Patrick Bond, talk about his political history. After he was imprisoned with Nelson Mandela, he was banned from teaching and writing and publishing in South Africa — his first book of poetry, Sirens, Knuckles and Boots, actually published in Nigeria. And it was then that Dennis Brutus fled South Africa and came to the United States, ultimately applying for political asylum, a case he finally won, and then ended up teaching here.
PATRICK BOND: That’s right. He actually had a stop in Britain along the way. He worked in the ANC office and was a bastion of the sports boycotts movement. He was extraordinarily successful. As mentioned earlier, he was basically single-handedly responsible for pulling a coalition together that forced the Chicago leader of the Olympics, Avery Brundage, to make a U-turn and kick the white South African team off the 1968 Mexico Olympics and then, in 1970, had them banned. So those were markers of an exceptional campaigner, a very persuasive advocate of racial justice.
And I think at that point, when he also turned his hand to professional literary studies and became the chair of African American Studies both at Northwestern and at University of Pittsburgh, retiring in 1995, he then brought all of these capacities — intellectual, strategic and very, very inspiring capacities — to the South Africa struggle in 1996 with the Growth, Employment, Redistribution home-grown structural adjustment, coming back to South Africa, starting the Jubilee movement. He really put an extraordinary marker on post-apartheid struggles for economic justice, and later environment.
And then he was a central figure in Seattle, of the World Social Forum in early 2000. In fact, really, Amy, as you know from being there, at every G-8 and World Bank-IMF annual meeting, WTO protest, you’d find Dennis Brutus, out both in the crowd, in a very humble way, listening and learning, and often on the speakers’ stand providing inspiration.
AMY GOODMAN: The way he — his politics continued to evolve, and also critiquing the ANC, the group he was closely affiliated with, with so many years against apartheid in South Africa, Patrick?

[ASSIGNMENT]
Answer these questions using the interview about Dennis Brutus:
1. In which country was his first book of poetry published?
2. Who was the Chicago Olympics leader forced to remove the white South African team from the 1968 Mexico Olympics?
3. In what year did Brutus retire from his academic posts?

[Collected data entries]
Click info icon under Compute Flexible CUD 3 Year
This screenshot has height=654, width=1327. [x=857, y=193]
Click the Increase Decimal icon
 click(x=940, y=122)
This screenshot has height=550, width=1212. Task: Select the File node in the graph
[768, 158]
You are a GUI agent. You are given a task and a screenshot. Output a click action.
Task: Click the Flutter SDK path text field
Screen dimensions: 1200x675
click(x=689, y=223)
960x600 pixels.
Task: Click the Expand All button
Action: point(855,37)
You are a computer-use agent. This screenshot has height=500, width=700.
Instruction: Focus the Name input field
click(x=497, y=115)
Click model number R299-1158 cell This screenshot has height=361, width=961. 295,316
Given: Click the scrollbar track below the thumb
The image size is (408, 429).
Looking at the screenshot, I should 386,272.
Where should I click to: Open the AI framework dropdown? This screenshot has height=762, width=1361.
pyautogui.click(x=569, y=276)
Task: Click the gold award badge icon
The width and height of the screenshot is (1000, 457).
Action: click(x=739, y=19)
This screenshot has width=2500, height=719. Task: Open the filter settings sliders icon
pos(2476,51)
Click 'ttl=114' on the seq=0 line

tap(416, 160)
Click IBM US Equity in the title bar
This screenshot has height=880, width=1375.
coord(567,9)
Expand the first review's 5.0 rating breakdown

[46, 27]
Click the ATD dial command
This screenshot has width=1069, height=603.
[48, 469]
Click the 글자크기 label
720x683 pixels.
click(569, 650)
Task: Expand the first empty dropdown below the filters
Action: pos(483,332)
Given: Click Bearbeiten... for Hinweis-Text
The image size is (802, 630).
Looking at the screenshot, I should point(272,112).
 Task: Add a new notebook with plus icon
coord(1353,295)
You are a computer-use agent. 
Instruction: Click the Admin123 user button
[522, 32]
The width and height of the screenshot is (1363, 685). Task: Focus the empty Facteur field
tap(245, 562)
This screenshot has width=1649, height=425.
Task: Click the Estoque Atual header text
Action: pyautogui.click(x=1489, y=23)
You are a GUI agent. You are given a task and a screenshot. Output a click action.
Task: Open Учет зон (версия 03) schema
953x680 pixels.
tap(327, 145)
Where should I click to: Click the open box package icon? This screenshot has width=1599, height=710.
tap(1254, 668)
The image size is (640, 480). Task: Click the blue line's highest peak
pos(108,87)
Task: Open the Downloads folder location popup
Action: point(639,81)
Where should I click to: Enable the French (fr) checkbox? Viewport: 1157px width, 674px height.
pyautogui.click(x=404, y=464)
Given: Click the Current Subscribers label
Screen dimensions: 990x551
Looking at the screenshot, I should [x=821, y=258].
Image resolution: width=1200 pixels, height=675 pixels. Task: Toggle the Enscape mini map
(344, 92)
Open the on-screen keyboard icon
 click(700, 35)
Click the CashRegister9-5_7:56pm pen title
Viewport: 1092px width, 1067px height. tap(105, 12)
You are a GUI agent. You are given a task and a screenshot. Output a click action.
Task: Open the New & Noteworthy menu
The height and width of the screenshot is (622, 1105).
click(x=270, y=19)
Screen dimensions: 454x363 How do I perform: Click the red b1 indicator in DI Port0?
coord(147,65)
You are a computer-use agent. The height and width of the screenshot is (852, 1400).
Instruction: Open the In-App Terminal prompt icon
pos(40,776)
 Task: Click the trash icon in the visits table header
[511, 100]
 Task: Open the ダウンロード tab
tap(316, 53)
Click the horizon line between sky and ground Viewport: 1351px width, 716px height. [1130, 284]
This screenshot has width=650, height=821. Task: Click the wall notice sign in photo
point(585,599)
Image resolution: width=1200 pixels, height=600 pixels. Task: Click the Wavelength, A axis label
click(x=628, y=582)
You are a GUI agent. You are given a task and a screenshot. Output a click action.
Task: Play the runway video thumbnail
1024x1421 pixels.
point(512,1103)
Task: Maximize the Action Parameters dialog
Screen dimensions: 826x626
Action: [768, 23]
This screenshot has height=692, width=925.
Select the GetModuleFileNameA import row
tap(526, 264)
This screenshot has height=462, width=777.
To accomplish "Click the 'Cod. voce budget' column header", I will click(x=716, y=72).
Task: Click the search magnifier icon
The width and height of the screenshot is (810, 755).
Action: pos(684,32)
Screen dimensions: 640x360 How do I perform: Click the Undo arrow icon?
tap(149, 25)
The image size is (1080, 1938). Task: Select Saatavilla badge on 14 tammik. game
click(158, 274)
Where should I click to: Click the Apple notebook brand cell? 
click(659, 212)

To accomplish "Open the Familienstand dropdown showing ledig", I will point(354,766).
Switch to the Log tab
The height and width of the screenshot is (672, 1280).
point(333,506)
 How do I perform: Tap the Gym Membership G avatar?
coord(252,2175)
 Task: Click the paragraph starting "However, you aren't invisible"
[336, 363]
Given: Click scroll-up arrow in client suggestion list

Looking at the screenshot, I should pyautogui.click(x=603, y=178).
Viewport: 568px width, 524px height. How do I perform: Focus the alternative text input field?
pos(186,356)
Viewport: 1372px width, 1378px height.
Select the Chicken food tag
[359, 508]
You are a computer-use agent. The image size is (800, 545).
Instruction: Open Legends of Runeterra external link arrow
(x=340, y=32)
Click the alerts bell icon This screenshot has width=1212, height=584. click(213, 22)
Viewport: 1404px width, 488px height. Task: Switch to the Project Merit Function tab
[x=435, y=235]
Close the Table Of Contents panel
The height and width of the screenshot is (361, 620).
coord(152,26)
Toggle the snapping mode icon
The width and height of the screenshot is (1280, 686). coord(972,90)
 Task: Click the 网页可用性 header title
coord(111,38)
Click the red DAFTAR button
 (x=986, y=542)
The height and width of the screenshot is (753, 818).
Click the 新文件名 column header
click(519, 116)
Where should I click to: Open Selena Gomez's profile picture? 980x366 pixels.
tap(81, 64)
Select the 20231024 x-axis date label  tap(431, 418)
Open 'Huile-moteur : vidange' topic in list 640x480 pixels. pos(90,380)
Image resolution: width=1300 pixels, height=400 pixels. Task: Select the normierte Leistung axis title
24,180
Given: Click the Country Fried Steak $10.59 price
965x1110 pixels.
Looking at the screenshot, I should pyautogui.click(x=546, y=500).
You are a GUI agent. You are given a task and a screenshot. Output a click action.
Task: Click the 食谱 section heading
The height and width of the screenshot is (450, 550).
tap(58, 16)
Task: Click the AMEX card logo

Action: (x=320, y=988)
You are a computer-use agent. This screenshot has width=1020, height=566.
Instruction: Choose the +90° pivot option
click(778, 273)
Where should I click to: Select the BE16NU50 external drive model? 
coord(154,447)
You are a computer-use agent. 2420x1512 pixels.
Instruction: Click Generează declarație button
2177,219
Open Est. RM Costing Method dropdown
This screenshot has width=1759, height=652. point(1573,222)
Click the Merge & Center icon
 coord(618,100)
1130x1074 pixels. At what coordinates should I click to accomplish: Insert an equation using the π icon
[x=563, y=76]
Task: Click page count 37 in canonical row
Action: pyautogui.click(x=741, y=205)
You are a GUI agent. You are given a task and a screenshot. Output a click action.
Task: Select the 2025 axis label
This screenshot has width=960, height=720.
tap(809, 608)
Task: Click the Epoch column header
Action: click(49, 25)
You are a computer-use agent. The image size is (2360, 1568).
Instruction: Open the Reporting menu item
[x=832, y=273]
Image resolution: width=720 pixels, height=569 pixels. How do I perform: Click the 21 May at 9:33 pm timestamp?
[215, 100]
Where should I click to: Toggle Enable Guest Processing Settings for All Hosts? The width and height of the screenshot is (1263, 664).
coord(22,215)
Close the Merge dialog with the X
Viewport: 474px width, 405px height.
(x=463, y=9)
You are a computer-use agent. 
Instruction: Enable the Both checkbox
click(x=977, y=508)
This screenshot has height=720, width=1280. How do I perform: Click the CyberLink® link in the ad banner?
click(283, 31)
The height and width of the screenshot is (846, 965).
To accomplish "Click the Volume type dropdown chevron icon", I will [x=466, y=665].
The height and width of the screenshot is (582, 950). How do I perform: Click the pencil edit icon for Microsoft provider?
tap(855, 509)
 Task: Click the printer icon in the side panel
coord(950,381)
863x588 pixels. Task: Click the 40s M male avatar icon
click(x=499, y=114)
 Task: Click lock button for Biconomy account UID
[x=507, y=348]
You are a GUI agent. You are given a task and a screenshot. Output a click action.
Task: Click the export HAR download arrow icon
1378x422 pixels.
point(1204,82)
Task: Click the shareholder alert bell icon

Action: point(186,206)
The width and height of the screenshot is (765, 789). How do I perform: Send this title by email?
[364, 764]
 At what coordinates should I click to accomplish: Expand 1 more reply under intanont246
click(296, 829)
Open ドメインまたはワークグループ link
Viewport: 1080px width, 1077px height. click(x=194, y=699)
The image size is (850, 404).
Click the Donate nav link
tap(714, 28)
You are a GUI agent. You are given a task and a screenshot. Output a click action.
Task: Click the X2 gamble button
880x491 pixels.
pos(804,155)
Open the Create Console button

[SOLUTION FOR THIS EXERCISE]
1. Nigeria
2. Avery Brundage
3. 1995